Matching for preprocessing data for causal inference

Chris Blattman writes:

Matching is not an identification strategy a solution to your endogeneity problem; it is a weighting scheme. Saying matching will reduce endogeneity bias is like saying that the best way to get thin is to weigh yourself in kilos. The statement makes no sense. It confuses technique with substance. . . . When you run a regression, you control for the X you can observe. When you match, you are simply matching based on those same X. . . .

I see what Chris is getting at–matching, like regression, won’t help for the variables you’re not controlling for–but I disagree with his characterization of matching as a weighting scheme. I see matching as a way to restrict your analysis to comparable cases. The statistical motivation: robustness. If you had a good enough model, you wouldn’t neet to match, you’d just fit the model to the data. But in common practice we often use simple regression models and so it can be helpful to do some matching first before regression. It’s not so difficult to match on dozens of variables, but it’s not so easy to include dozens of variables in your least squares regression. So in practice it’s not always the case that “you are simply matching based on those same X. To put it another way: yes, you’ll often need to worry about potential X variables that you don’t have–but that shouldn’t stop you from controlling for everything that you do have, and matching can be a helpful tool in that effort.

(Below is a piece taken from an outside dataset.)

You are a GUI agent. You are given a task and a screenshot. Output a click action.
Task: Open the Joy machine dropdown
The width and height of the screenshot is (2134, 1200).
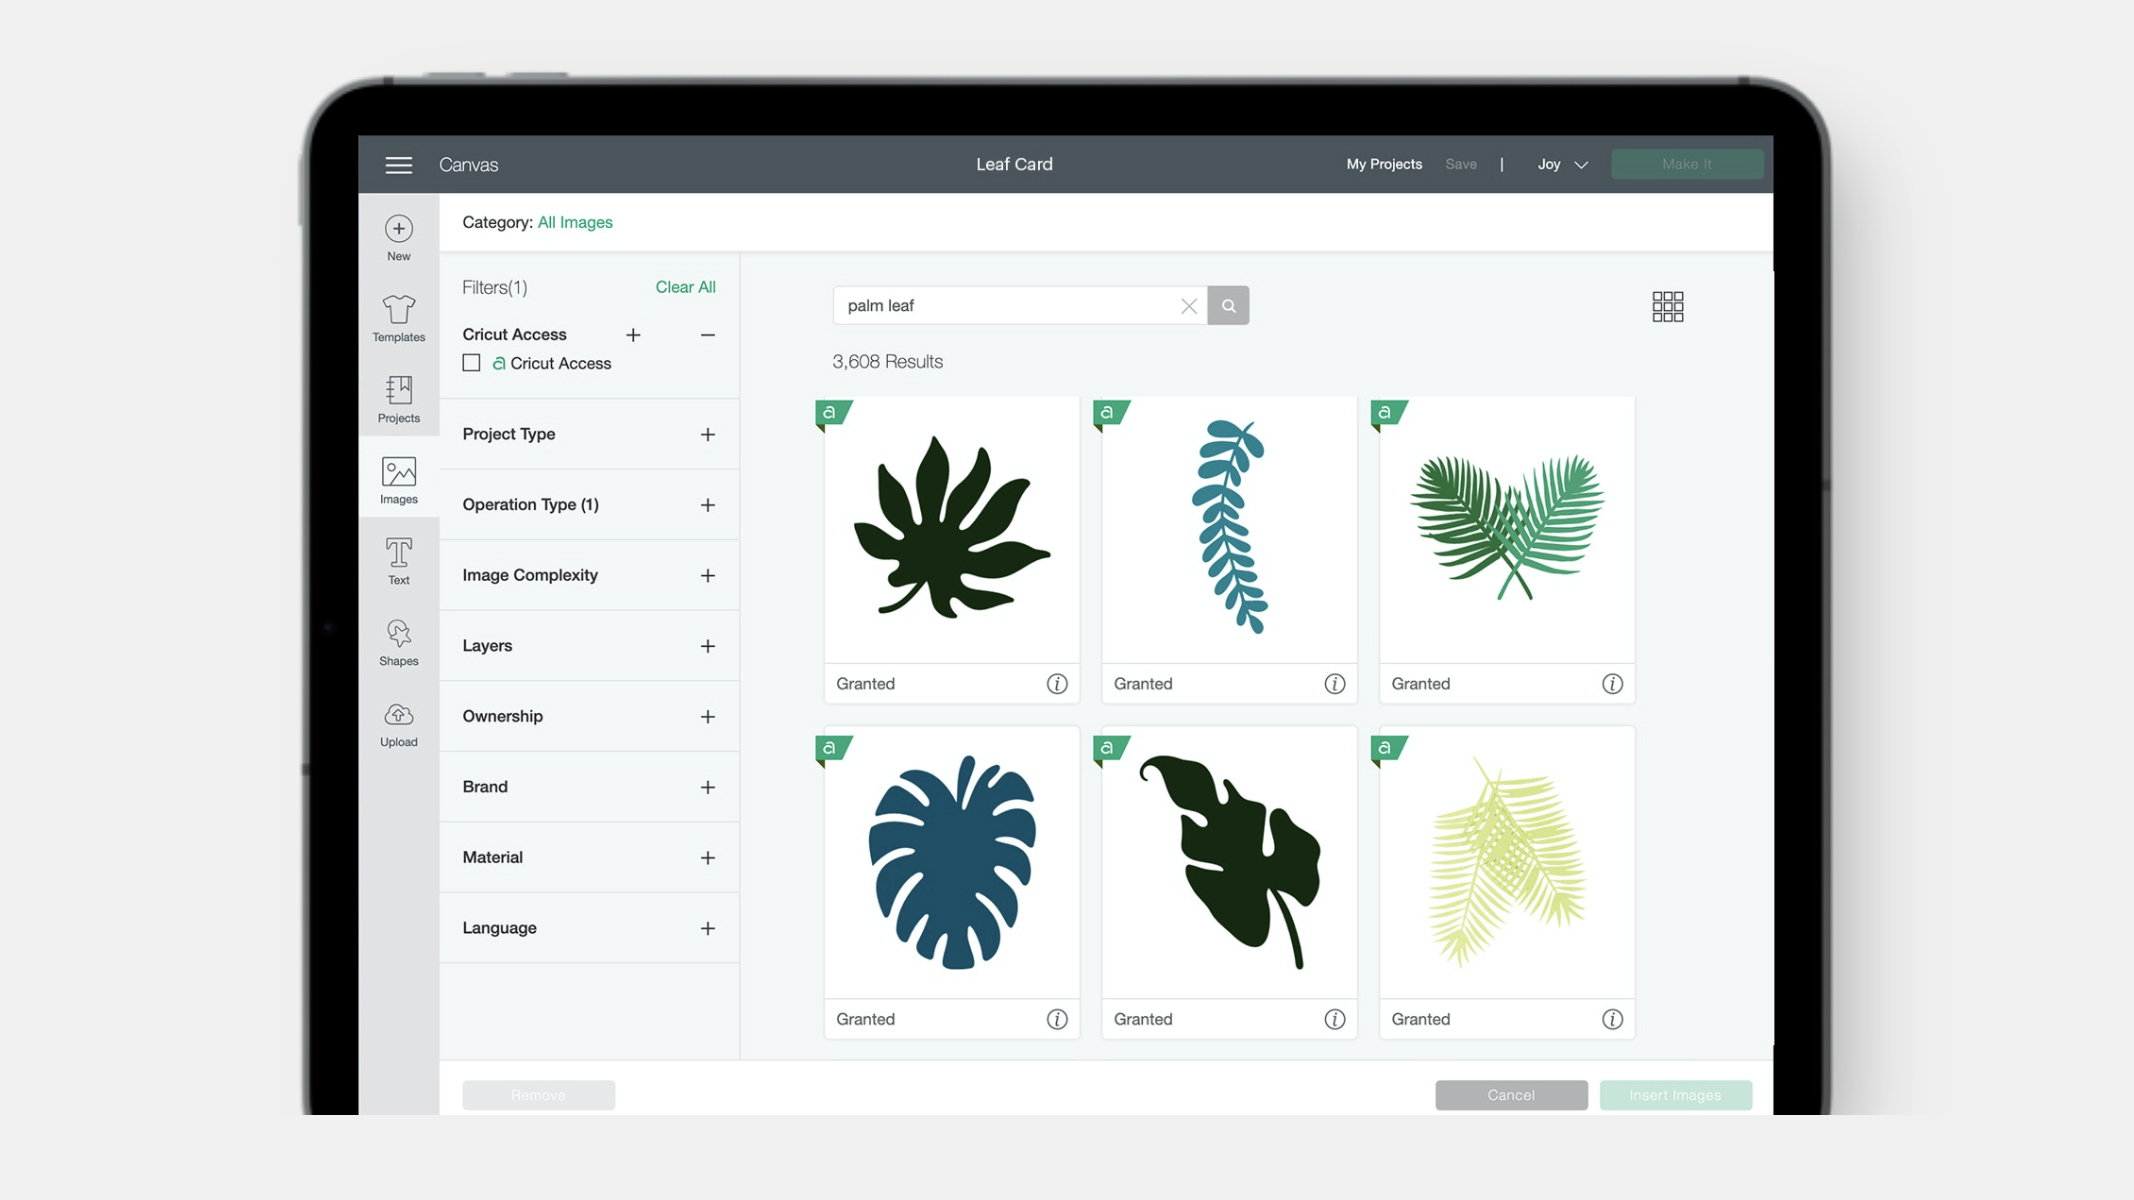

Beyond this, I think it’s useful to distinguish between two different problems: imbalance and lack of complete overlap. See chapter 10 of ARM for further discussion. Also some discussion here.

6 thoughts on “Matching for preprocessing data for causal inference

  1. Chris' commenters make similar points, espec. with respect to comparable cases and robustness.

    I wonder if you could say a little more about this, though:

    It's not so difficult to match on dozens of variables, but it's not so easy to include dozens of variables in your least squares regression.

    is this essentially the "garbage can" critique or what else are you referring to when you say that many variables in LS regressions is "not so easy"?

  2. I think the two views are compatible if you allow weights to be zero. But I also think of matching as a way to create valid comparison groups – and that's why I prefer it to methods that keep all the data.

  3. The flip side to this is to do something like surrogate variable analysis for variance that makes no sense whatsoever, and adjust for the surrogate variable; this is a common strategy in bioinformatics. I personally disagree with it since you're just as likely to blow away interesting variation as you are to mop up technical artifacts, and I've always argued that the answer was better sampling and experimental design (blocking).

    John Leek has a page with an explanation and implementation of SVA at for comparison.

  4. "It's not so difficult to match on dozens of variables, but it's not so easy to include dozens of variables in your least squares regression."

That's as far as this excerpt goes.